Latest revision as of 23:00, 28 June 2007

3N graph.jpg

The Davidson team has proposed building the graph shown above in our first attempt at solving the Hamiltonian Path Problem in vivo. (The Missouri Western team will likely build a similar graph, with an edge from node 3 to node 1 but no edge from node 2 to node 1.) In order to determine if a Hamiltonian Path exists in the directed graph above, we propose a plasmid design similar to that shown below.

3N solved no polymerase.jpg

This cartoon represents a solved arangement of our proposed construct. Between the two pairs of BioBrick restriction enzyme sites lies a region containing three DNA fragments, each flanked by hixC sites (represented by the black, jagged rectangles). Each node of the graph represents one of the following genes: GFP (Green Fluorescent Protein), Kanamycin Resistance and a transcription terminator. Each edge of the graph is included in the construct between two hixC sites. In the presence of Hin protein, flipping of the edges at hixC sites will produce random walks through the graph. When flipped into the correct orientation and located upstream of any transcription terminators, a given gene will be transcribed upon promotion from the promoter region. All random walks through the graph will be generated through flipping. However, by using the inducible T7 promoter, no phenotypes will be displayed intially. Only in the presence of T7 RNA polymerase will the T7 promoter allow for transcription. This T7 system has been shown to transcribe long regions of DNA.


T7-polymerase plasmid.jpg

All plasmids (now containing random walks through the graph) will first be retransformed into new competent cells that lack Hin protein (and, therefore, their flipping mechanism). Instead, these cells will contain the plasmid shown in the image above, which produces T7 RNA polymerase.


3N solved polymerase.jpg

T7 RNA polymerase is specific to the inducible T7 promoter on the Hamiltonian graph plasmid. Retransformation of the plasmids, therefore, has the dual effect of stopping flipping of edges and intializing transcription of all "solved" genes. The image above shows a solved plasmid post-retransformation. Both GFP and Kanamycin resistance would be expressed in this cell.

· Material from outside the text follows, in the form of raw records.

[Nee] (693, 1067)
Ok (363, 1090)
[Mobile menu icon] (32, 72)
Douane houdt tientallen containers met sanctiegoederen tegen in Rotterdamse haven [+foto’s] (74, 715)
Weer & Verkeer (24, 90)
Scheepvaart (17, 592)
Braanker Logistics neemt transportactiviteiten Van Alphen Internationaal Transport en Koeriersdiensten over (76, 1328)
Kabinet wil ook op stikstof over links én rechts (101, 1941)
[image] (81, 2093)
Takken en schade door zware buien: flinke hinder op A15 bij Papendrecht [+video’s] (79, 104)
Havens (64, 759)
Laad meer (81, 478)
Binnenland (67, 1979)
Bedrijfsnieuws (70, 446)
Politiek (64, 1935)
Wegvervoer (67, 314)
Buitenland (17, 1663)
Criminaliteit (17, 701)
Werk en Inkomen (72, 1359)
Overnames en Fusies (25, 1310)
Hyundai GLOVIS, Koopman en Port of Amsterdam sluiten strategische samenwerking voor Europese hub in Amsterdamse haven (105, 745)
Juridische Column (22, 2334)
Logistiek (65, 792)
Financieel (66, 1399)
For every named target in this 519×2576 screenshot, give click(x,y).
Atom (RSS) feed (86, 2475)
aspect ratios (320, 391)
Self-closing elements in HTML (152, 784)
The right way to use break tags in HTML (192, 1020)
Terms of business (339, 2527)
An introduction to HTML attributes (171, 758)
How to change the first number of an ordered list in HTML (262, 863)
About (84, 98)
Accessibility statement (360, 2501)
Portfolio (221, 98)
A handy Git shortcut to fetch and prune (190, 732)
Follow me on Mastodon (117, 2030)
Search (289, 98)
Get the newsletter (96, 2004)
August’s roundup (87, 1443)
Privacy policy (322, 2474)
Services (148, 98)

3N falsepos polymerase.jpg

It is possible for all of the genes in the graph to be expressed (or all of the nodes to be visited), but for a Hamiltonian Path not to exist in the system. A "false positive" of this type is shown above. This path (1->2, 2->1, 2->3) through the graph is not allowed because it demands "teleportation" from node 1 to node 2, and it also visits nodes (2 and 1) multiple times. Because false positives require that at least one extra edge exist in the path through the graph (when compared to true solution of the Hamiltonian Path Problem), the true solution to the HPP will always contain the shortest DNA fragment between the promoter and the terminator of all the positive phenotypes. We will screen out any false positives through PCR and gel electrophoresis.